Элиза глубоко вздохнула, подняла лампу повыше и осмотрелась. У стен стояли саркофаги. На ближайшем ко входу лежала горка сухих веточек, повязанных траурной лентой — видимо, когда-то это был венок из живых цветов. Элиза подошла поближе, смахнула пыль, посветила и прочитала: «Наталья Лунина». Судя по датам, это и была прабабушка, последняя из Луниных, кто жил здесь.
— Здравствуй, Наталья, — вслух сказала Элиза, гладя пальцами надпись — я тоже Лунина и тоже вдова…
Она поставила фонарь на стол, рядом с чашей. Присела на каменную скамью и выдернула пробку из бутылки.
— За тебя, Наталья Лунина. Жаль, бокала нет, как-то в голову не пришло. Только штопор припасла… Ты ведь меня простишь?
Элиза глотнула вина из горла, и по телу тут же разлилось приятное тепло, почти такое же, как на виноградниках.
— И за всех вас, мои далекие и близкие предки, — она выпила еще несколько глотков. — Я последняя.
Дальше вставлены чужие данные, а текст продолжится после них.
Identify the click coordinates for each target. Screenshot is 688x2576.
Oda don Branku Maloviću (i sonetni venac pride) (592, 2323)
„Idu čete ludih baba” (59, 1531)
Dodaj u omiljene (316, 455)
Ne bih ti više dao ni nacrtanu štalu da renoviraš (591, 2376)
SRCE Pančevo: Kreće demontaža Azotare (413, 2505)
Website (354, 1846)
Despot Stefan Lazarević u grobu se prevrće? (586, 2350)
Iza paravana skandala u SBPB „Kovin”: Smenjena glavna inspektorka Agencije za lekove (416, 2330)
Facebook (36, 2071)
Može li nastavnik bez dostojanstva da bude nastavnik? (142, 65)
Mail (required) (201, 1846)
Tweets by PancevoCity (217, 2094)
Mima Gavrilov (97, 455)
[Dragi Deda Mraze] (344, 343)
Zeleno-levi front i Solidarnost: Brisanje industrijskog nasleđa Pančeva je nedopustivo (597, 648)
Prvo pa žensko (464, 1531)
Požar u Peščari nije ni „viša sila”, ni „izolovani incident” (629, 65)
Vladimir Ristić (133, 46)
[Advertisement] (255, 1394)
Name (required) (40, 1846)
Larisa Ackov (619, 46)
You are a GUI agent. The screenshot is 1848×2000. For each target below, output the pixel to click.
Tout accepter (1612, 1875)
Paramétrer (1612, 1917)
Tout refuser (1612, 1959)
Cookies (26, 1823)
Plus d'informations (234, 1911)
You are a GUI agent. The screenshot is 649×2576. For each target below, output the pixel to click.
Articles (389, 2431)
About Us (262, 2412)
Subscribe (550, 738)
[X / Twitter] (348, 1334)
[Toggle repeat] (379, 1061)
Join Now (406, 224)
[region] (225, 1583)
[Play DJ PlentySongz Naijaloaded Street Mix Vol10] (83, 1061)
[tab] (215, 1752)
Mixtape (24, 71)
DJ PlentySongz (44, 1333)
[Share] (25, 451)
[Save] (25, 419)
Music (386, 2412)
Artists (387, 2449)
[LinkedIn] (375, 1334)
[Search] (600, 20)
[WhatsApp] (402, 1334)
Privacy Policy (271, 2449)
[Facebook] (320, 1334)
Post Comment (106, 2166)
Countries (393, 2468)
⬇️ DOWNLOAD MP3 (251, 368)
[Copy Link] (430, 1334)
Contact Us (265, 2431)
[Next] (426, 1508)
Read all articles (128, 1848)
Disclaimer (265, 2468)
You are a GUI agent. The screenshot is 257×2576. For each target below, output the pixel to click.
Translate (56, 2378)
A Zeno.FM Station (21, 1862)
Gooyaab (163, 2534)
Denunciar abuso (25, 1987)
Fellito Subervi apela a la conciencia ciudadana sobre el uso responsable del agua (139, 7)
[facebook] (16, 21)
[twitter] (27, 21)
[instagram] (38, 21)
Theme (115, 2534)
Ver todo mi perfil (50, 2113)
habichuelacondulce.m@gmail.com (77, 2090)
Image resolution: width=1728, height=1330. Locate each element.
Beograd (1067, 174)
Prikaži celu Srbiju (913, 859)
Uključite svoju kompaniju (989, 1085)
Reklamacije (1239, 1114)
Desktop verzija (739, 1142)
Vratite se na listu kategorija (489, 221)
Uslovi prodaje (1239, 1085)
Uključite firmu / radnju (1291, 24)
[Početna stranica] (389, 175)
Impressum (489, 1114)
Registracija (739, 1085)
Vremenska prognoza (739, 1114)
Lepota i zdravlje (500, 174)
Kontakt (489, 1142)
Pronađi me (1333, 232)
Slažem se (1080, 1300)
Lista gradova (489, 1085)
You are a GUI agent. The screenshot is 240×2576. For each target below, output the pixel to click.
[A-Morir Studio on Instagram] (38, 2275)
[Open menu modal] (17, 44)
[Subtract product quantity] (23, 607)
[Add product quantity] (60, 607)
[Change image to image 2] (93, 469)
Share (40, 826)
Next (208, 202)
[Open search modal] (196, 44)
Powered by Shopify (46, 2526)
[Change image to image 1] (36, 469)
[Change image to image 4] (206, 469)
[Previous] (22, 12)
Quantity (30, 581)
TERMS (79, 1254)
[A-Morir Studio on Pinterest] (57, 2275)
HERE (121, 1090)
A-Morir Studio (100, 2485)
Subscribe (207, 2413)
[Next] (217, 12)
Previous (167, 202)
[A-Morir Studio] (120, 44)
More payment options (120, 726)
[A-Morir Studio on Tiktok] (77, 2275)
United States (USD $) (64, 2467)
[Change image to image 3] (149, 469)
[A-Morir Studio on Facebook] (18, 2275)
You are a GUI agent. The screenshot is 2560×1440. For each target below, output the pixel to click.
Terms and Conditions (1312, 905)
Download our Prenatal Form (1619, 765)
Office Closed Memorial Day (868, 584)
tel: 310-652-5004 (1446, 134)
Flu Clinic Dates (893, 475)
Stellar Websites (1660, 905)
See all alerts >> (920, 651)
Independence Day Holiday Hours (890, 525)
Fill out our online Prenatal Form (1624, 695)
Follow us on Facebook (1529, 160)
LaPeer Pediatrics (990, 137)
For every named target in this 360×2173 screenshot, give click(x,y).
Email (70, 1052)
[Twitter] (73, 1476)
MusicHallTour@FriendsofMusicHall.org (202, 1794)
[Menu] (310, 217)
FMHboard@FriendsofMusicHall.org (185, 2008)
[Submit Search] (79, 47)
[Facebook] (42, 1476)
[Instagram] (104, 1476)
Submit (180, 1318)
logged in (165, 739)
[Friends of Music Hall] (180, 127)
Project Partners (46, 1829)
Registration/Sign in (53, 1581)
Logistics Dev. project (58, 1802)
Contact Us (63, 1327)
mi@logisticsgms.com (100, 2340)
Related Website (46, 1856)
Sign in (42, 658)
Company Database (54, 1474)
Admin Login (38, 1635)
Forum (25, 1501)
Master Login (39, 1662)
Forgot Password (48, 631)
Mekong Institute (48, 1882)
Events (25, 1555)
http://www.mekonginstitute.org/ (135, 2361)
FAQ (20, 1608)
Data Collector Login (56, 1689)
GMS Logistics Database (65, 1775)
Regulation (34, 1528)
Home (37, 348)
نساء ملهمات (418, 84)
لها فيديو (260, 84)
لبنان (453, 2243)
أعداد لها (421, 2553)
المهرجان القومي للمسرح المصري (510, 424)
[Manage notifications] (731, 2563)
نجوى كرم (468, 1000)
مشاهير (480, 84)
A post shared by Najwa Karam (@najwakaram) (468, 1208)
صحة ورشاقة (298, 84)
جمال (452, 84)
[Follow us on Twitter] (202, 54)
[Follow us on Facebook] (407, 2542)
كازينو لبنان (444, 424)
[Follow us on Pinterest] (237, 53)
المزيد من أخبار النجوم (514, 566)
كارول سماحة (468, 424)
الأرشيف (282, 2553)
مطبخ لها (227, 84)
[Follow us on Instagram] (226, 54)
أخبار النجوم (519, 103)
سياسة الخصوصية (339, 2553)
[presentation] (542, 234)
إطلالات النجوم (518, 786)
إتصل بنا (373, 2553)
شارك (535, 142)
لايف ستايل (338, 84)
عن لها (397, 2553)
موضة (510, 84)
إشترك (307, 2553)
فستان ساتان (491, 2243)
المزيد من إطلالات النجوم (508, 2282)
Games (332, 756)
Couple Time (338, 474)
Отец тоже Лунин… был. До гражданской казни. Теперь — нет. Так что осталась только я.
Она встала, плеснула из бутылки на покрытый шершавой плиткой пол.
— Приветствую вас всех.
Грустно усмехнулась и села обратно. Уходить не хотелось, тут было слишком хорошо и спокойно.
— Я теперь только с мертвыми могу по душам разговаривать. Больше не с кем.
Элиза слегка захмелела, но вместо того, чтобы отставить бутылку, глотнула еще.
— Знаешь, прабабушка Наталья, я ведь до сих пор не верю, что вдова. Злюсь на мужа страшно — как он мог меня бросить? Мы не по любви венчались, ради долга, да и сердце его было не со мной… Но мне начало казаться, что все получится. Я думаю, что он к смерти как-то подозрительно хорошо подготовился. Завещание написал. И в последние дни перед дуэлью будто извинялся за что-то. И в гробу лежал не он. Точная копия, но поклясться могу — не он! А потом вспоминаю, как его мертвую руку держала. Еще теплую. Вот я дура-то, а?
— Здравствуй, внучка, — вздохнули рядом. — Все мы разум теряем, когда мечтаем о любви. Хотя мужчины, конечно, те еще мерзавцы.
Элиза подняла глаза и увидела рядом с собой, на каменной скамье, пожилую даму в наряде прошлого века. Темно-бордовое платье со множеством оборок на широкой юбке и кружевами на рукавах, вырез прикрыт воздушным шелковым шарфом, на голове сложная прическа с перьями.
Дама смотрела на Элизу с сочувствием.
— Наталья, не морочь девчонке голову, — возразил даме невысокий, прямой как палка старик в расшитом дублете с разрезными рукавами. — Все люди — сволочи примерно одинаково. Вы, бабы… прости, дамы, — осекся он под строгим взглядом. — Так вот, вы обычно еще и хитрые.
Он подошел к столу из глубины склепа, положил на столешницу тяжелый меч и сел напротив Элизы.
— Началоооось в деревне утро, — издевательски протянул совсем молодой, немногим старше Элизы, воин в доспехе времен Мстислава. — Нашли, о чем спор устраивать. Потом доругаетесь, без потомков.
Он уселся во главе стола, сложил перед собой руки и пристально посмотрел на Элизу.
— Здравствуй, Елизавета Лунина. Приветствуем на нашей с тобой земле. Молодец, что замок роду вернула.
В голове Элизы шумело вино. Она не была абсолютно уверена, что действительно видит призраки своих предков. Могла и придумать… Но как же хотелось, чтобы они были настоящими! Хоть кто-то родной!
— Здравствуйте… все, — ответила Элиза. — Прабабушка, у тебя прекрасный портрет. Похож — как две капли. А вот твоих портретов, Александр Григорьевич, сын Гришко Лунки, я не видела, слишком много лет прошло. Не знала, что ты таким молодым погиб.
— Я первый, кого в этом склепе похоронили, — как о чем-то обыденном, ответил он, — отец после еще двадцать лет прожил, внуков, сыновей моих, вырастил.
Дед в кирасе хитро смотрел на Элизу. Она лихорадочно рылась в памяти. По портретам его не узнать — либо не сохранились, либо написаны так, что никакого сходства не найти. В поисках подсказки она рассматривала рукоять дедова меча с большим рубином.